Segment Open

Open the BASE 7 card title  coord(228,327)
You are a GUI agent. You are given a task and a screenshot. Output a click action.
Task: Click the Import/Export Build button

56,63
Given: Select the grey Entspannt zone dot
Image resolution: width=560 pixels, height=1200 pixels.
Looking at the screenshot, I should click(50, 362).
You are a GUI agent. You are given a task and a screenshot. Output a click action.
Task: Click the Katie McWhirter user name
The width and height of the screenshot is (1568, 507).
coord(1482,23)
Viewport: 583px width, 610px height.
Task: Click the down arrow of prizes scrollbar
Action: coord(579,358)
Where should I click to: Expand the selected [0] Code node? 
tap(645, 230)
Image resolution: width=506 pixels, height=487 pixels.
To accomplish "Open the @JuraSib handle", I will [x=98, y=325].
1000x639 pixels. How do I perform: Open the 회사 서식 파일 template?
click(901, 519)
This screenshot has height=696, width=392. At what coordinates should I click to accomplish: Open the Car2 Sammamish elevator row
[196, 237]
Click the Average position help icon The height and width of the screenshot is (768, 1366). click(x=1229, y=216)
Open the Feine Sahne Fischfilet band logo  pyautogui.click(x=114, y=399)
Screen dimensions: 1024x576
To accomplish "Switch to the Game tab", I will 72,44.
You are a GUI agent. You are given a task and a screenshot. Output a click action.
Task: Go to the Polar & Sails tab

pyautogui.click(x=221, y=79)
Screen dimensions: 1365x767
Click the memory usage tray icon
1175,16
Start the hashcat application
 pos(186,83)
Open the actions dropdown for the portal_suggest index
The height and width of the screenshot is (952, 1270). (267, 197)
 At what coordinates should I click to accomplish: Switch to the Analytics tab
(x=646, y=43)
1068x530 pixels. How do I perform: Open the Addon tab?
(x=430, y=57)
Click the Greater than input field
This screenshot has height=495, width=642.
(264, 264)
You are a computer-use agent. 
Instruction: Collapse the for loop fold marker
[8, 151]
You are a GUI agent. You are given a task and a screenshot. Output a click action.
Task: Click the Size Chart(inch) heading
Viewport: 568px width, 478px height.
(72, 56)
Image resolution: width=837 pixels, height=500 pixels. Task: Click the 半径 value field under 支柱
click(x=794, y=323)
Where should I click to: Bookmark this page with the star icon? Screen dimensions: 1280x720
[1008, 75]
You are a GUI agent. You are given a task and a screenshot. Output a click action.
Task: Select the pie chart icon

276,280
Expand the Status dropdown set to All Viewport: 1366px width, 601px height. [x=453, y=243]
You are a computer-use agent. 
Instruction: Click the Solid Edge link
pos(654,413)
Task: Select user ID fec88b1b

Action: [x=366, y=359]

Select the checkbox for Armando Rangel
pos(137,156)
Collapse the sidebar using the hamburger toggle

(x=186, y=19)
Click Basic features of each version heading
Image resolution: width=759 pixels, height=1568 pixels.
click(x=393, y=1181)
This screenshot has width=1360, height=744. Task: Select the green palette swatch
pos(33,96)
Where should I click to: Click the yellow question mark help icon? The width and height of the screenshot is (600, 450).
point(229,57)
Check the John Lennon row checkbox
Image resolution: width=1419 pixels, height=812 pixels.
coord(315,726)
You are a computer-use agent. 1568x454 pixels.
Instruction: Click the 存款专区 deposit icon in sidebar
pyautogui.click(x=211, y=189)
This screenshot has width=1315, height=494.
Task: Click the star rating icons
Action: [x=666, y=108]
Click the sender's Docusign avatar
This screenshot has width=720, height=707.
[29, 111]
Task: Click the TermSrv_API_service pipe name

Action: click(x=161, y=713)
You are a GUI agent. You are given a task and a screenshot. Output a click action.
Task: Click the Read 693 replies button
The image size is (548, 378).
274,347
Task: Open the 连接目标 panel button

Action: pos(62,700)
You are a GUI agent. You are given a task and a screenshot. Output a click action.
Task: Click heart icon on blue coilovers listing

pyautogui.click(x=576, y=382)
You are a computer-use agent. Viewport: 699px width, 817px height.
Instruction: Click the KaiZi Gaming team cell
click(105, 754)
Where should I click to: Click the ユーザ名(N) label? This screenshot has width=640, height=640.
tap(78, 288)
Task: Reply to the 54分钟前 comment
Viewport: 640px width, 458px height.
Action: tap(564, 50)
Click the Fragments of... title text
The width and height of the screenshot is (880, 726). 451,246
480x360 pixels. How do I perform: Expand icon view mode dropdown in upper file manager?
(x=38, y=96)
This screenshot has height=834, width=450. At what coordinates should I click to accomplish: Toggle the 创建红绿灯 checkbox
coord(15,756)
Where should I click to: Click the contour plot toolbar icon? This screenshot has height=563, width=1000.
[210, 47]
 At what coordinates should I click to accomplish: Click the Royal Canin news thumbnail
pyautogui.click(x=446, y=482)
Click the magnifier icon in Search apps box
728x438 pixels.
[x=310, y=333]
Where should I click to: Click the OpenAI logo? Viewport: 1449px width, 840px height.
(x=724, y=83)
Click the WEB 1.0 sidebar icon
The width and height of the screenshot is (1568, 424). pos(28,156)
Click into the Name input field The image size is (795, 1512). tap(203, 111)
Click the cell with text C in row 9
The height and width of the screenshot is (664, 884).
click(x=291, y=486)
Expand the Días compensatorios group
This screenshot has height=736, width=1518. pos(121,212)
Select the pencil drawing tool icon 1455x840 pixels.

Segment Closed

*WORK ITEM*:
Would you copy, word for word, only the lines from the start of the listing to the one that contains "Image resolution: width=506", both included?

*THE COMPLETED TASK*:
Open the BASE 7 card title  coord(228,327)
You are a GUI agent. You are given a task and a screenshot. Output a click action.
Task: Click the Import/Export Build button

56,63
Given: Select the grey Entspannt zone dot
Image resolution: width=560 pixels, height=1200 pixels.
Looking at the screenshot, I should click(50, 362).
You are a GUI agent. You are given a task and a screenshot. Output a click action.
Task: Click the Katie McWhirter user name
The width and height of the screenshot is (1568, 507).
coord(1482,23)
Viewport: 583px width, 610px height.
Task: Click the down arrow of prizes scrollbar
Action: coord(579,358)
Where should I click to: Expand the selected [0] Code node? 
tap(645, 230)
Image resolution: width=506 pixels, height=487 pixels.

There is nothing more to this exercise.